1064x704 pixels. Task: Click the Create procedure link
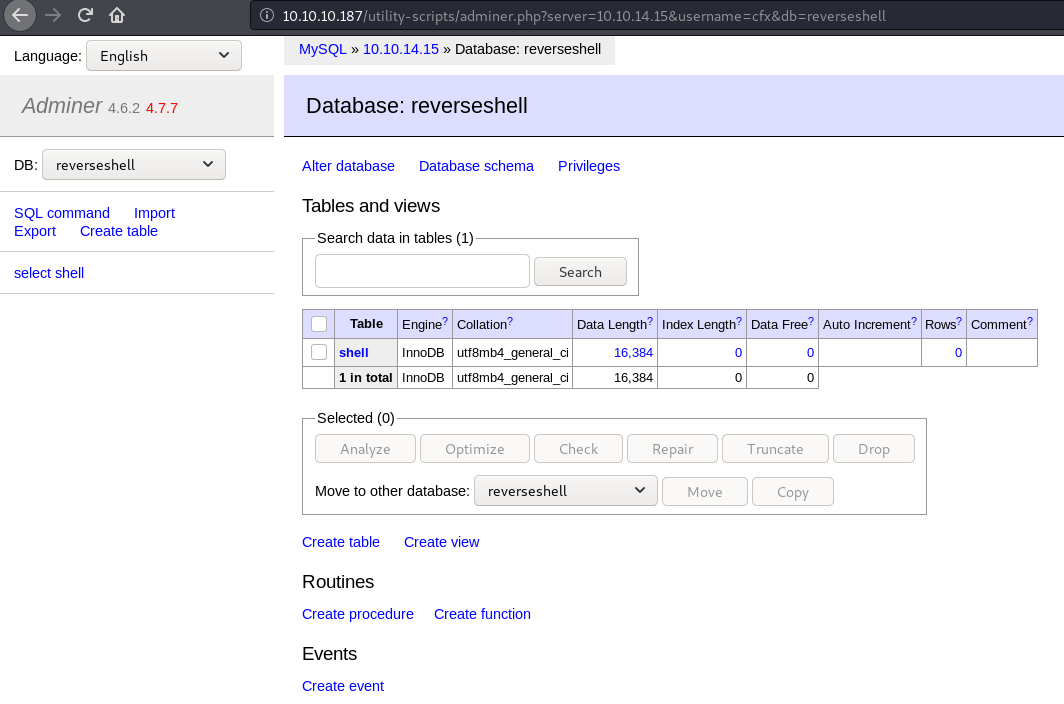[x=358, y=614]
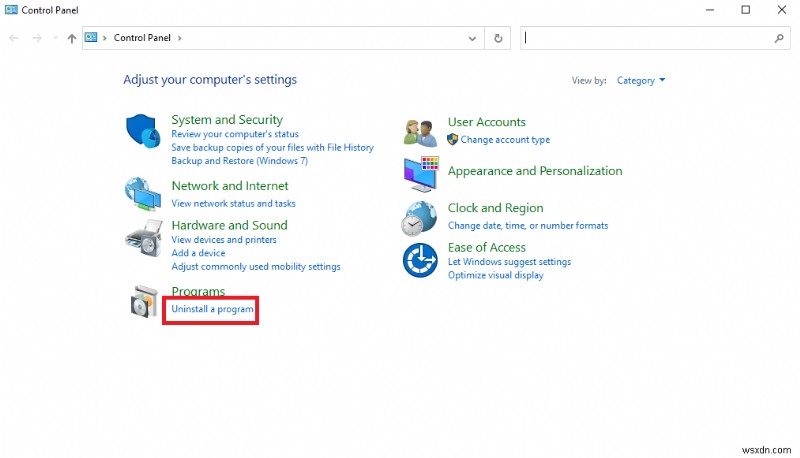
§ §
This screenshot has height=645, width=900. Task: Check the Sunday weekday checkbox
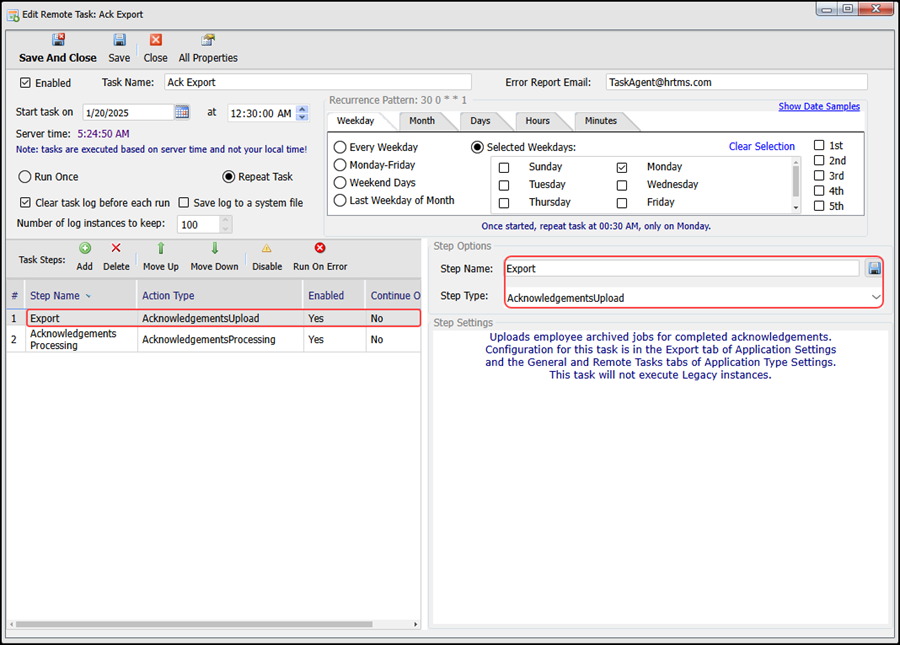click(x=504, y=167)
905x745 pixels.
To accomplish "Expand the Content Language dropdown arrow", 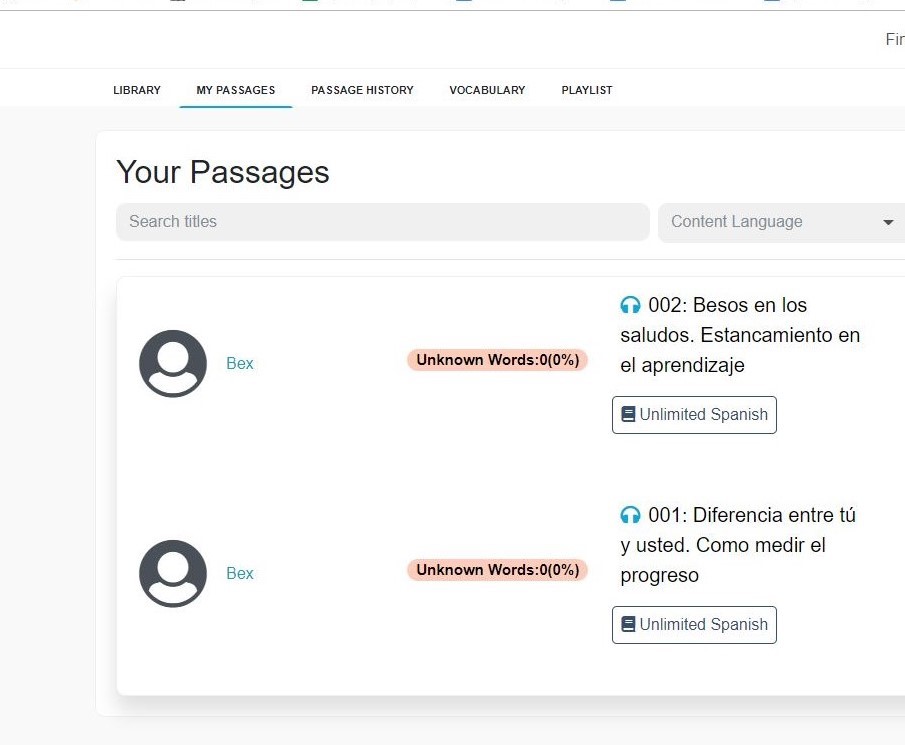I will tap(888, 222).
§ §
— Stated problem —
Take the records from the line containing "1064x704 pixels. Task: Click" through the line containing "[x=358, y=614]", both included, and lay them out as a JSON list of strings with one string per line and no blank lines. Leave the pictures out.

— Solution for this exercise —
[
  "1064x704 pixels. Task: Click the Create procedure link",
  "[x=358, y=614]"
]